→ **PROBLEM DESCRIPTION**
Select from the records below every line that has the word "Instruction" in it.

___ RECORDED INFORMATION ___

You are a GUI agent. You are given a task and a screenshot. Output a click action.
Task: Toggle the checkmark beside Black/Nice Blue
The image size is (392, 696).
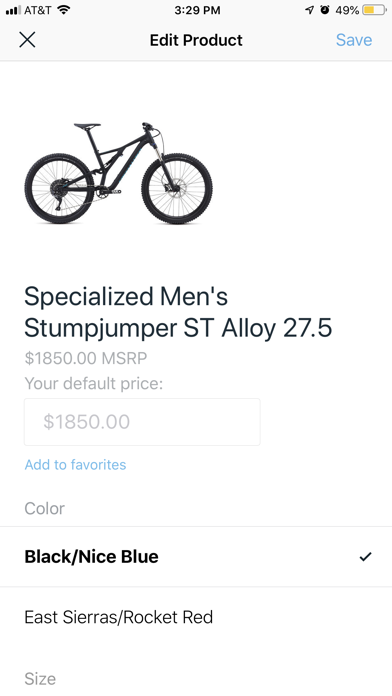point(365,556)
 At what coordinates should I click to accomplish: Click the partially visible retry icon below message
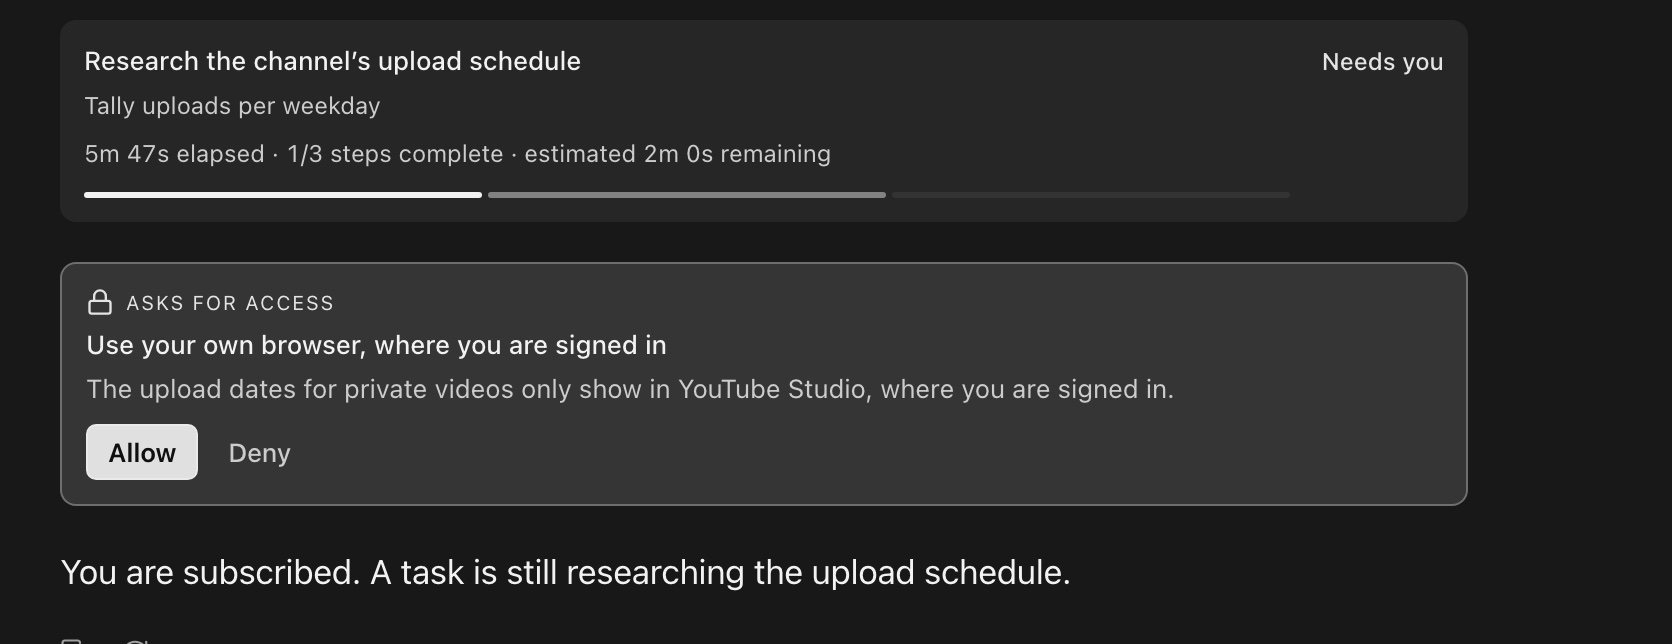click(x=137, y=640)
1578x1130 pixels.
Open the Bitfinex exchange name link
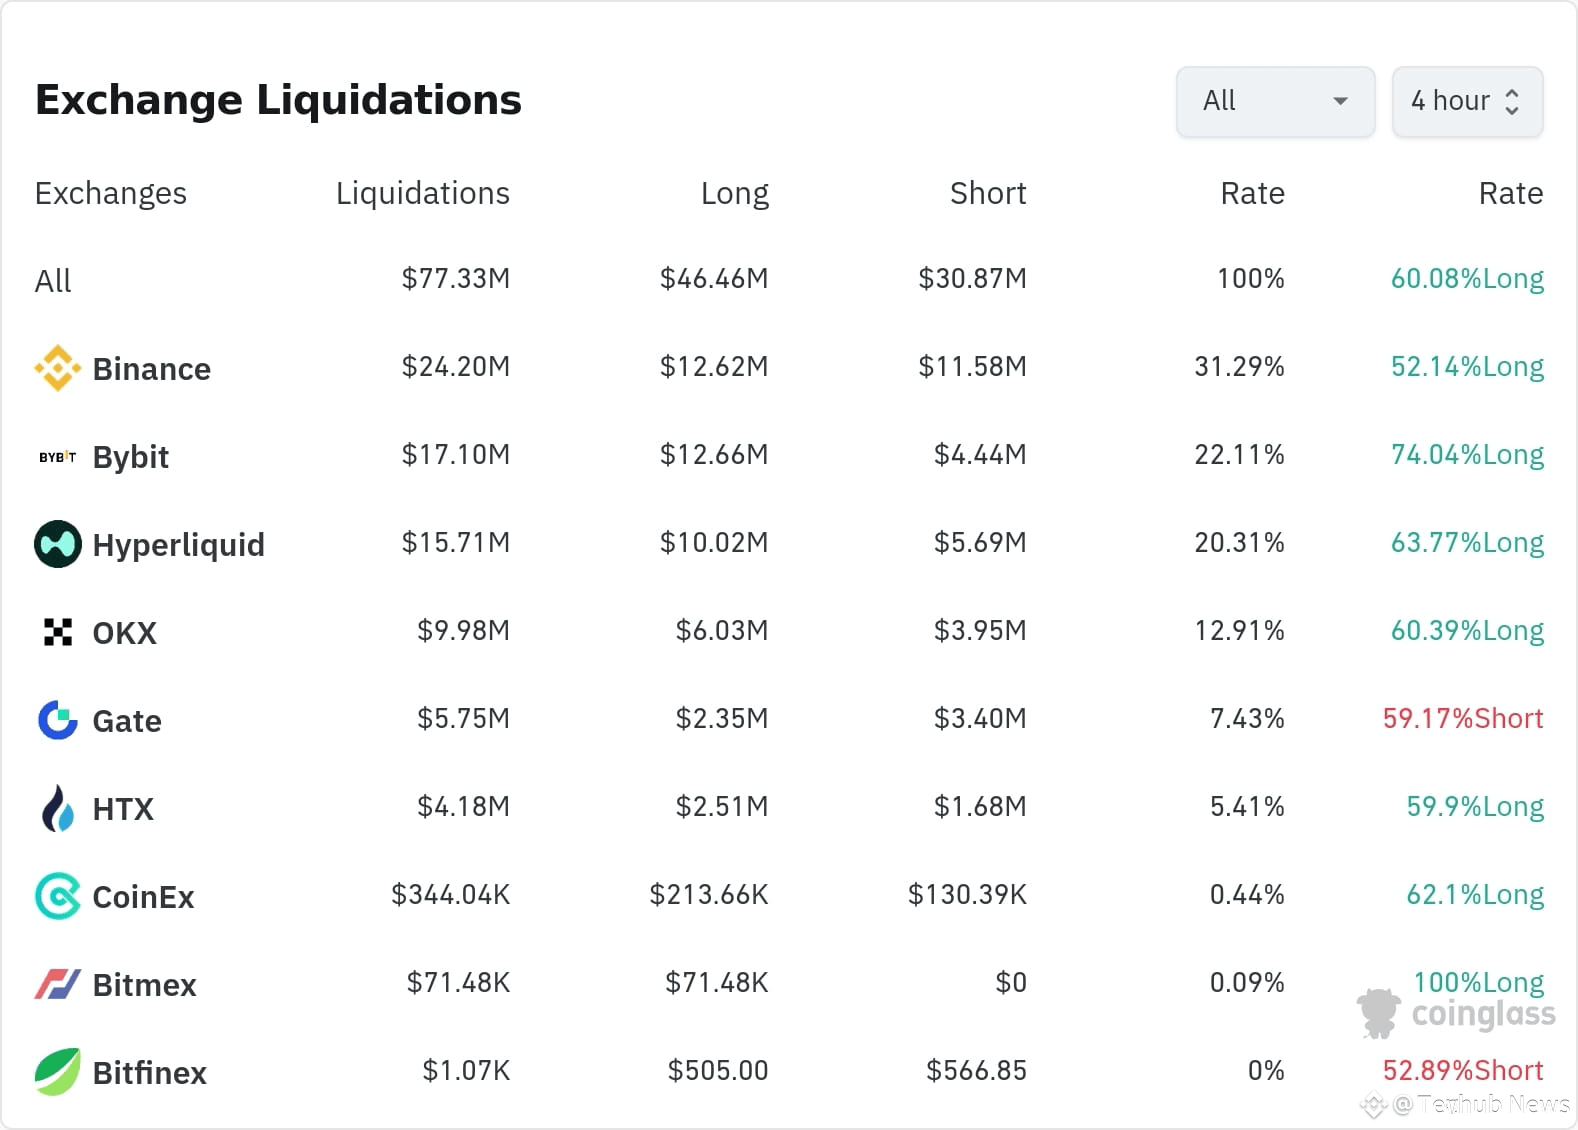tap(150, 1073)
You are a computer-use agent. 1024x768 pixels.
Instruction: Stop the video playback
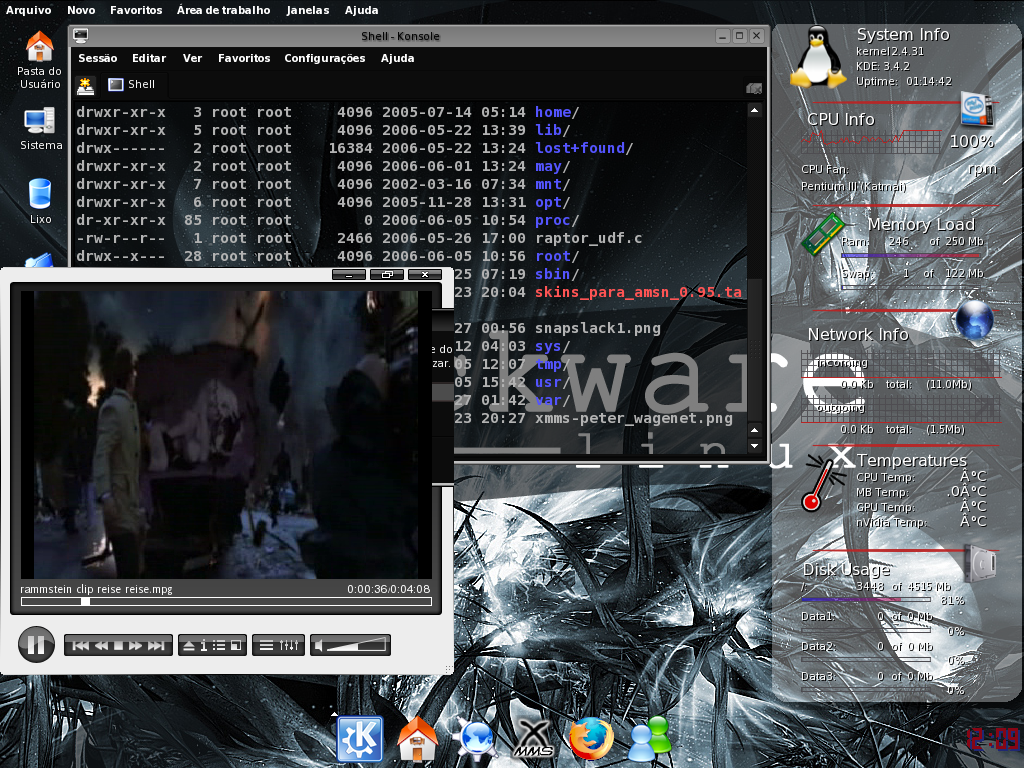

___
___ RECORDED INFORMATION ___

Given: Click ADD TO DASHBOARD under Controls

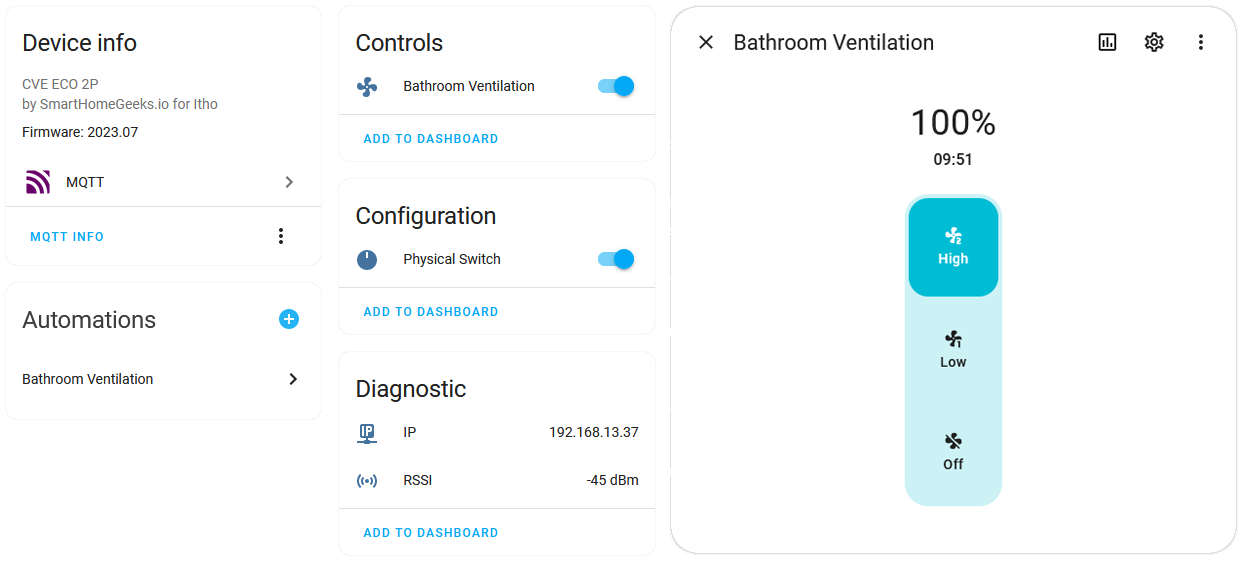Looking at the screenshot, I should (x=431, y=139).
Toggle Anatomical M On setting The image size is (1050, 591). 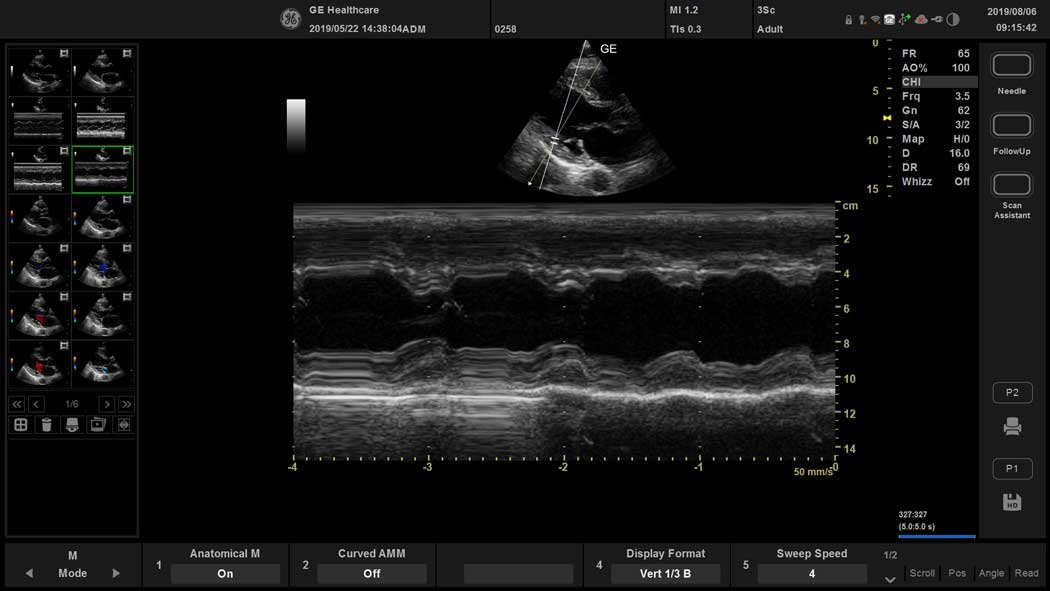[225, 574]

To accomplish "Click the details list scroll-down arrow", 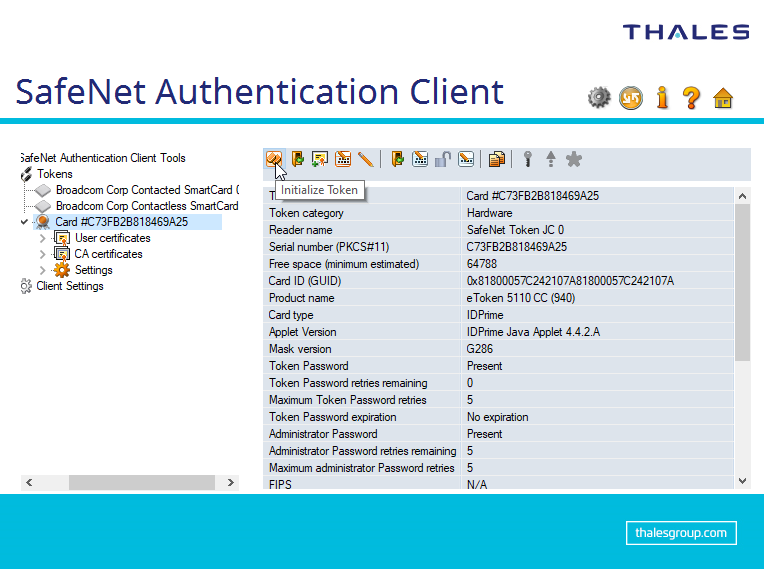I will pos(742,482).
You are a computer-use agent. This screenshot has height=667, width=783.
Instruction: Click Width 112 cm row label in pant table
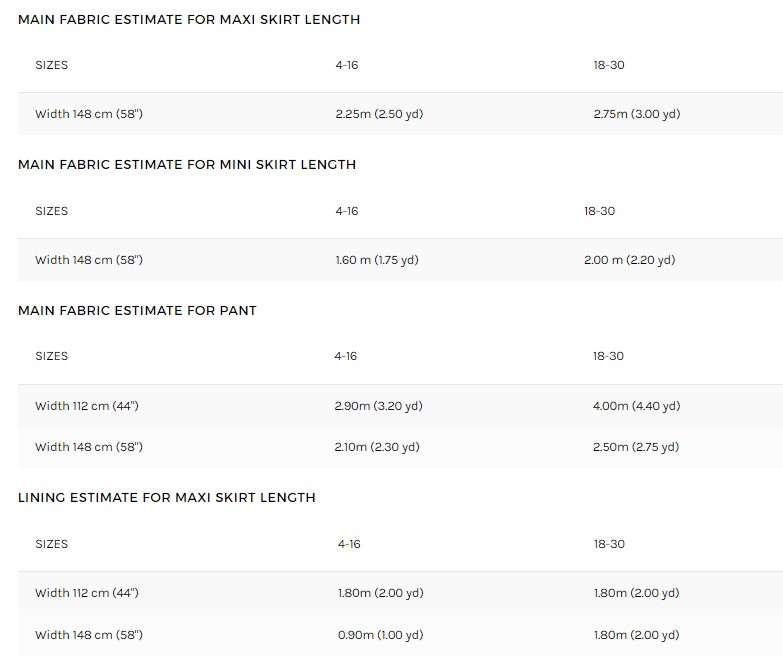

___

→ **OUTPUT FOR THIS EXERCISE**
Instruction: Stop the video playback
Instruction: Click Width 112 cm row label in pant table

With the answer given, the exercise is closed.